REGGIO EMILIA – La maxi truffa ai danni dello Stato ci fu, ma non ordita dalla ‘ndrangheta. Lo sostiene il capo della cosca di Cutro trapiantata in Emilia Nicolino Grande Aracri, in relazione al cosiddetto “Affare Oppido”. Su questo il boss è stato sentito oggi dalla difesa di Gaetano e Domenico Oppido, imprenditori calabresi residenti nel reggiano, nell’ambito del rito ordinario del processo Grimilde celebrato a Reggio Emilia.

I fatti risalgono al 2010 quandi il ministero delle Infrastrutture staccò un assegno da 2,2 milioni a titolo di risarcimento per l’esproprio di un terreno – in realtà inesistente – di proprietà dell’azienda degli Oppido. Lo imponeva una falsa sentenza attribuita ad un giudice del Tribunale di Napoli, peraltro viziata da una macroscopica incongruenza che riportava come data di emissione dell’atto il luglio del 2007, mentre questo risultava depositato nella cancelleria del tribunale partenopeo circa un anno prima.

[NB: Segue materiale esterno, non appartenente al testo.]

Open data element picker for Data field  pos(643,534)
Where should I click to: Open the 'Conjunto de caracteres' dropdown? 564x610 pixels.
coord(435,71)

Il documento superò comunque tutte le verifiche al ministero grazie alla compiacenza del suo funzionario Renato De Simone (un napoletano detto “l’avvocato”, condannato nell’abbreviato di Grimilde) e del nipote Giuseppe Fontana, reggiano impiegato della banca di Cesena, filiale di Reggio Emilia. Nicolino Grande Aracri, videocollegato dal carcere di Tolmezzo dove è detenuto, spiega però: “Quando è successa questa truffa io mi trovavo in carcere già da molto tempo e quando sono uscito, nel 2011, era già compiuta”.

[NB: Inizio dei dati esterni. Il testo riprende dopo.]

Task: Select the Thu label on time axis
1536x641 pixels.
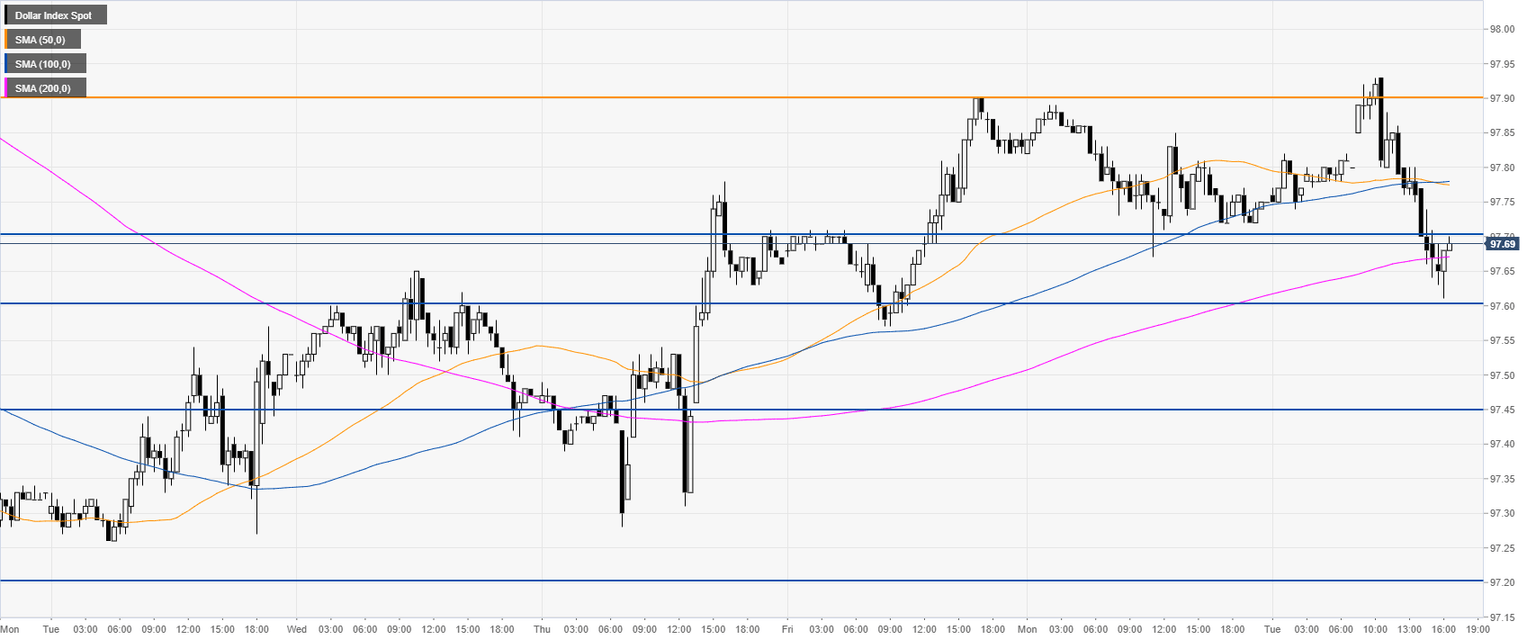Action: coord(539,630)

Continua Grande Aracri: “Ero venuto a conoscenza che qualcuno stava chiedendo dei soldi spendendo il mio nome e poi ho scoperto che si trattatava di Romolo Villirillo, un grande truffatore, che ha rubato un sacco di soldi sia in Emilia-Romagna che in Calabria”. Villirillo, sostiene ancora il boss, “penso si sia offerto per recuperare questi soldi di cui il 30% sarebbe andato agli Oppido e il 70% a questo avvocato, che poi non è nemmeno un avvocato vero”.

Secondo la ricostruzione fatta dagli inquirenti, però, le cose andarono diversamente. Gli Oppido, a cui spettava il 50% del profitto illecito, decisero infatti di tenerselo tutto per ripianare i propri debiti negando ai Grande Aracri la loro percentuale. Il boss Nicolino incaricò quindi del recupero il genero Giovanni Abramo e un suo uomo di fiducia, appunto Romolo Villirillo. Quest’ultimo riuscì a ottenere parte del denaro ma “tradì” a sua volta, decidendo di intascarselo senza riconsegnarlo a chi di dovere.

Per questo entrò in rotta di collisione con la cosca, subendo una serie di attentati incendiari ai mezzi delle sue aziende e guadagnandosi una sentenza di morte. Grande Aracri però respinge le accuse e dice: “Io l’unica volta che ho detto a Villirillo di restituire dei soldi è stato per 150.000 euro che aveva truffato al professor Alfonso Sestito (cardiologo e affiliato alle cosche condannato in Calabria) dicendogli che se non l’avesse fatto gli avrei tagliato la testa”.

Il “presunto” avvocato De Simone, comparso oggi in aula, si è avvalso- dopo un viaggio dalla Campania- della facoltà di non rispondere. Il nipote, Giuseppe Fontana, ha negato sul banco dei testimoni ogni addebito. Il rito ordinario del processo Grimilde, con l’ascolto dei testimoni della difesa, è alle battute finali. La sentenza è prevista entro fine novembre (fonte Dire).